# [Job item]
Resume the article below on the European Commission's downgraded 2023 growth forecast for the euro area, writing on from its final sentence.

Weighed down by Germany’s recession, euro area growth to slow more sharply than expected in 2023, predicts European Commission

On Monday 11 September, the European Commission revised downwards its growth forecasts for the euro area, to 0.8% of GDP in 2023 and 1.3% in 2024, and for the European Union, to 0.8% of GDP in 2023 and 1.4% in 2024, compared with the spring, due in particular to the recession - a fall in German GDP of 0.4% - that Germany is expected to experience this year.

The European Commissioner for Economy, Paolo Gentiloni, began by pointing out that the EU as a whole had avoided recession last winter despite the “magnitude of the shocks” it faced in macroeconomic terms, particularly energy, following the Russian military invasion. However, the EU economy has lost momentum since spring”, stagnating in the second quarter, and economic indicators point to a further slowdown in the coming months, he noted.

Compared with its spring forecasts (see EUROPE 13182/1), the Commission has lowered its growth forecasts by 0.3% of GDP and 0.2% respectively for the euro area and the EU. For 2024, the downward revision to growth is 0.3% of GDP for both the euro area and the EU.

The economic forecasts presented on Monday only provide national data for the six largest EU economies: Germany, France, Italy, Spain, the Netherlands and Poland.

Germany. The economic slowdown is most pronounced in Germany. In the face of subdued exports and domestic consumption, the German economy is likely to experience a recession (-0.4% of GDP) this year, whereas in May the Commission was still forecasting growth - weak but positive (0.2%) - in the Union’s largest economy. Nevertheless, the EU institution predicts that the German economy will rebound in 2024, up to 1.1% of national GDP, boosted by a recovery in household consumption.

Paolo Gentiloni declined to agree with The Economist, which had questioned whether Germany was once again Europe’s ‘sick country’. We clearly recognise the weakness of the economic situation in Germany, but we all know the strength of German fundamentals and its ability to recover, he said.

# [Given material]
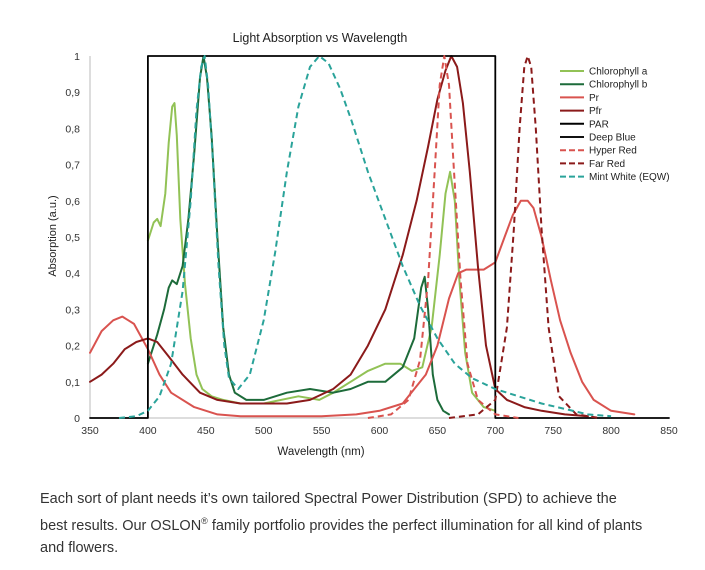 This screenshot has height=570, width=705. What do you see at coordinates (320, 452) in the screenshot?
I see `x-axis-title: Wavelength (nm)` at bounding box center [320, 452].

# [Task response]
For France, the summer economic forecasts have been revised upwards for this year, from 0.7% to 1.0% of GDP in 2023, but slightly downwards for 2024, from 1.4% to 1.2% of GDP. The strength of the French economy is mainly due to a rebound in exports, while domestic consumption, the country’s traditional economic lever, remains “sluggish”, noted the Commissioner.

 Italy’s more pronounced economic slowdown came as a surprise, forcing the Commission to revise its growth forecasts for the country downwards, from 1.2% to 0.9% of GDP for 2023, and from 1.1% to 0.8% of GDP in 2024. The Commissioner refused to respond to criticism from Italy’s President, Giorgia Meloni, who accused him of not doing enough to promote Italian interests in Brussels. In his view, the data specific to Italy are not cause for concern, as they are part of the slowdown affecting all euro area countries.

In contrast, the Spanish economy continues to enjoy very good momentum, with an upward revision for 2023 from 1.9% to 2.2% of GDP, but a slight downward revision for 2024 from 2.0% to 1.9% of GDP. 

Inflation is set to continue its downward trajectory, reaching 5.6% in 2023 and 2.9% in 2024 for the euro area, and 6.5% this year and 3.2% next year for the EU.

Mr Gentiloni spoke of the “risks and uncertainty” surrounding the European economy. The Russian military invasion, the impact of the ECB’s forced monetary tightening on the granting of credit to economic operators and the stagnation of private consumption, due in particular to wages rising less quickly than inflation, could have an even greater impact on growth in EU countries. Only employment is holding up better than expected, at a record level.